Ce livre, que nous conseillons vivement, offre un panorama chatoyant de


récits flamboyants. Il est particulier, certes par la beauté imagée des textes qui le
composent, mais surtout par son genre. Il s’agit d’un recueil de contes, Les
contes de Korotoumou, du nom de la sœur aînée de l’auteur – spécifié dans le
prologue.

Ce recueil de contes comprend trois grandes parties. La première, intitulée les


animaux entre eux, porte, disposés dans sa reluisante galerie, cinq contes. Ici le
conteur relate, conformément au titre, des histoires ne mettant en exergue que
des animaux. En partant du lièvre rusé pour tirer son épingle du jeu, du cafard,
du coq, du renard qui se font avoir pour le miel, les aventures de l’oiseau, du
chat, du chien… Amadou Koné visite et forêts et savanes pour nous révéler les
secrets insoupçonnés de la vie animale. Et comme on l’a toujours appris en
écoutant les vieux sages au clair de lune, l’hyène demeure, souventes fois, la
trouble-fête des festivités du village des animaux… et l’auteur sait mêler
l’humour à sa narration, ce qui met en évidence l’aspect ludique du conte…

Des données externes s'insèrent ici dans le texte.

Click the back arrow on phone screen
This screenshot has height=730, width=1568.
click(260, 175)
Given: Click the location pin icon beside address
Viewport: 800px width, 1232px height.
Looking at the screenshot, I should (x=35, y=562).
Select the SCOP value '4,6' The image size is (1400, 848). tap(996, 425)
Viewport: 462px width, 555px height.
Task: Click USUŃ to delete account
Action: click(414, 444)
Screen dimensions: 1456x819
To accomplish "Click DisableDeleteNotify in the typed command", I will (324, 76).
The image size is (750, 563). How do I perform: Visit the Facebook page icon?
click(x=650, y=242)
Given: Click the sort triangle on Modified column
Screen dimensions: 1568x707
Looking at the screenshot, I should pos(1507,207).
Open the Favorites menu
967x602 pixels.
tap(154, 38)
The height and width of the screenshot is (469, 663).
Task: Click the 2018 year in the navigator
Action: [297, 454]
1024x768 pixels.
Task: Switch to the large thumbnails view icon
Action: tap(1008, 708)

Après le village des animaux, le conteur nous fait visiter le royaume des
hommes entre eux. Ici aussi, comme pour un souci d’équilibre, Amadou Koné
nous raconte autour d’un feu nocturne imaginaire, les histoires de l’humanité.
Comme un tisserin habile, il tisse ce deuxième pagne fabuleux en commencent
par une vieille dame édentée qui dévorait ses propres enfants, ensuite il parle
d’une autre femme marginalisée, d’un jeune homme poursuivit par le spectre de
la malchance, du miracle d’un prince têtu et finit par l’histoire palpitante de trois
frères… le procès de la société humaine est fait dans ces passages avec une dose
de subtilité et de délicatesse, ce qui met en exergue l’aspect satirique du conte…

Pour finir, le sage Amadou Koné, file un pagne kita n’zassa pour effiler
l’écheveau de l’ennui et de l’ignorance. Dans cette troisième partie où cinq
autres histoires se chevauchent allègrement, l’anecdotier met en scène des
hommes, des animaux et des objets. Il illustre parfaitement un autre Amadou,
son aîné, Hampaté Ba qui stipule que la beauté d’un tapis réside dans la diversité
de ses couleurs…

La particularité de ce bouquin réside en ce qu’il est narré dans un langage


simple et accessible à tous. En plus, le diseur – comme un griot averti – place
quelques chants à chaque intersection des récits pour laisser le temps au lecteur
de souffler. La présence de ces chants, dits en dialecte souvent malinké et traduit
en français, montrent, démontrent et laissent à croire qu’Amadou Koné nous
invite – petits comme grands – à renouer avec l’essence de la littérature
traditionnelle orale africaine. Les contes, prenant parfois l’aspect de monogatari,
sont parsemés de proverbes et morales d’une richesse inépuisable.